Akka.net: Signing nugget package

Created on 7 May 2015  Â·  39Comments  Â·  Source: akkadotnet/akka.net

Can you add strong name to nuget release?
Projects that has been already signed, cannot reference unsigned assemblies.

build system discussion

Most helpful comment

All 39 comments

I know that Polly https://github.com/michael-wolfenden/Polly uses double nuget packages.
Polly + PollySigned.

Not sure how I feel about that but it would be doable.
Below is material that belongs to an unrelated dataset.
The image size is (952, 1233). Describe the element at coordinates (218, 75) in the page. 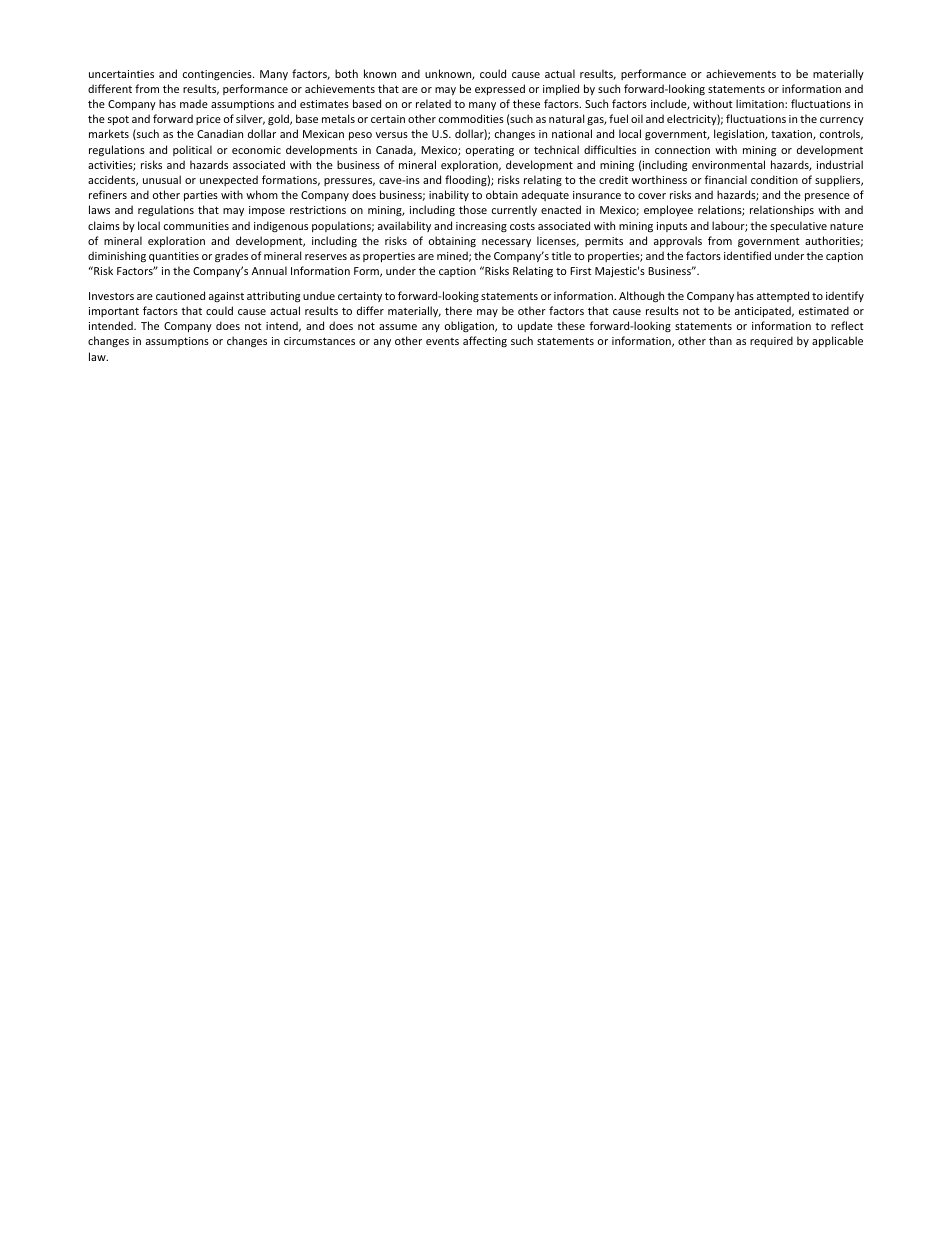

I see `contingencies` at that location.
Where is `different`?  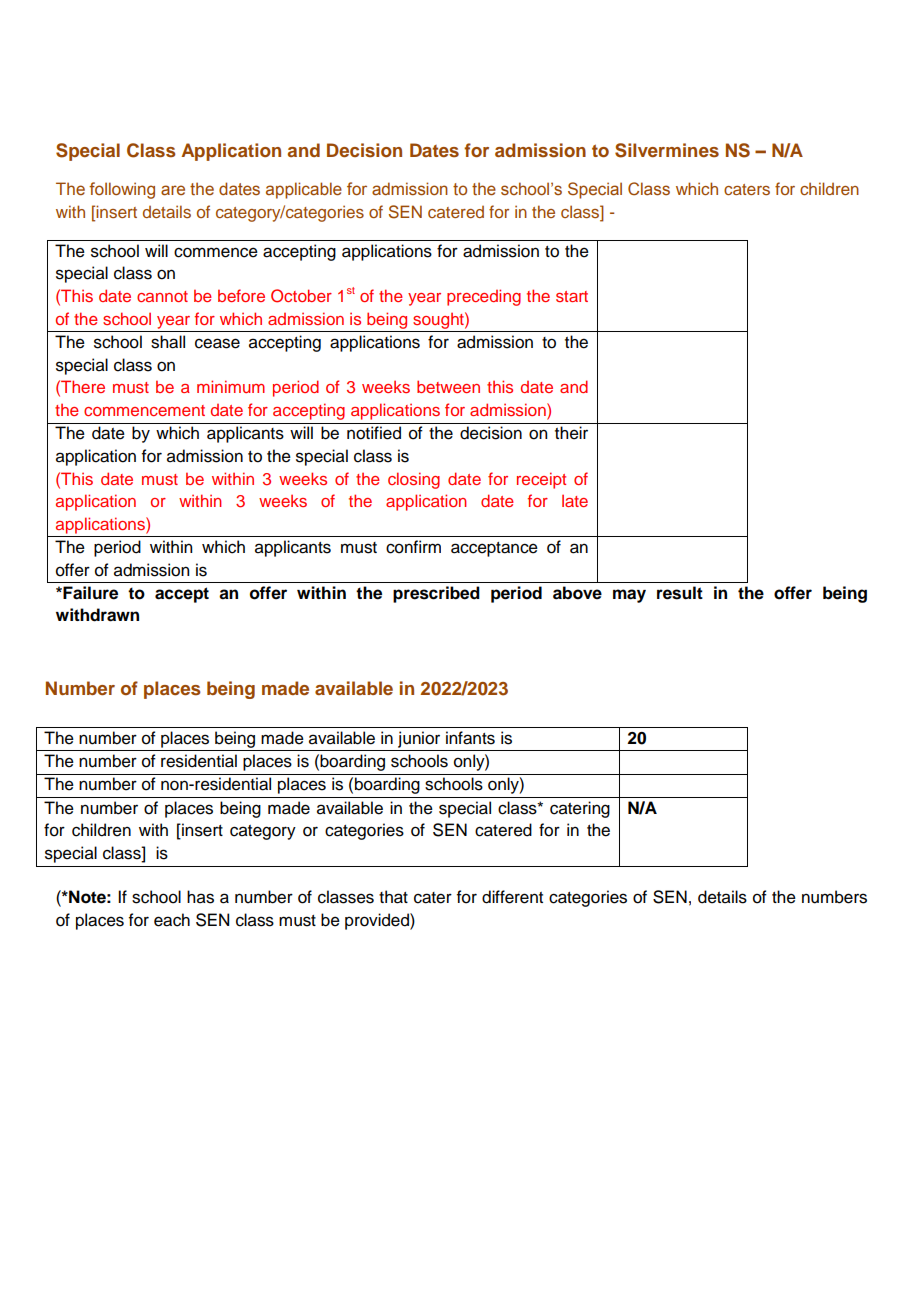 different is located at coordinates (512, 897).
Do you really need signed and unsigned?
Unsigned projects can reference signed assemblies without any problems.

I thought this discussion about the same issue for Octokit was actually pretty informative:

https://github.com/octokit/octokit.net/issues/405

My personal opinion: it's a pain in the ass and there aren't strong benefits for doing it other than "I need it"

Worst case scenario: users who need it can clone the repo and do a local build and strong-name it themselves.

HOWEEEEEEEEEEVER.

What I would like to know is - how many people actually do need it? I imagine Akka.NET is a lot closer to something enterprises need than Octokit, and I want to be sensitive to that. But strong-naming comes at a steep cost for everyone else who doesn't need it.

If we play our cards right, this could be more epic than async await.

@kekekeks + @nvivo whats your oppinions on this topic? :D

People can go and compile the source with or without the strong name, if they wish so.
The problem comes with dependency mechanism. aka nuget. Nuget does allow only one type of dependency, and I think it would be better to go bug nuget guys to add a flag for signed/unsigned.

Yeah, this signed dependency is a pain. Honestly, I have mixed feelings about it, but I'd favor giving people a signed assembly somehow, even if that means polluting nuget with 2 packages of each. IMO, adoption is more important than preferences at this point.

Things change all the time, if you're not too religious about that, I'd vote for having alternative "*-Signed" packages and see how many people use that. At some point if that is worth it and don't hurt anyone, just make everything signed.

BTW, thanks for including me just to see if I could help to start a fight. That's a lot of consideration. I'll remember that Roger. =)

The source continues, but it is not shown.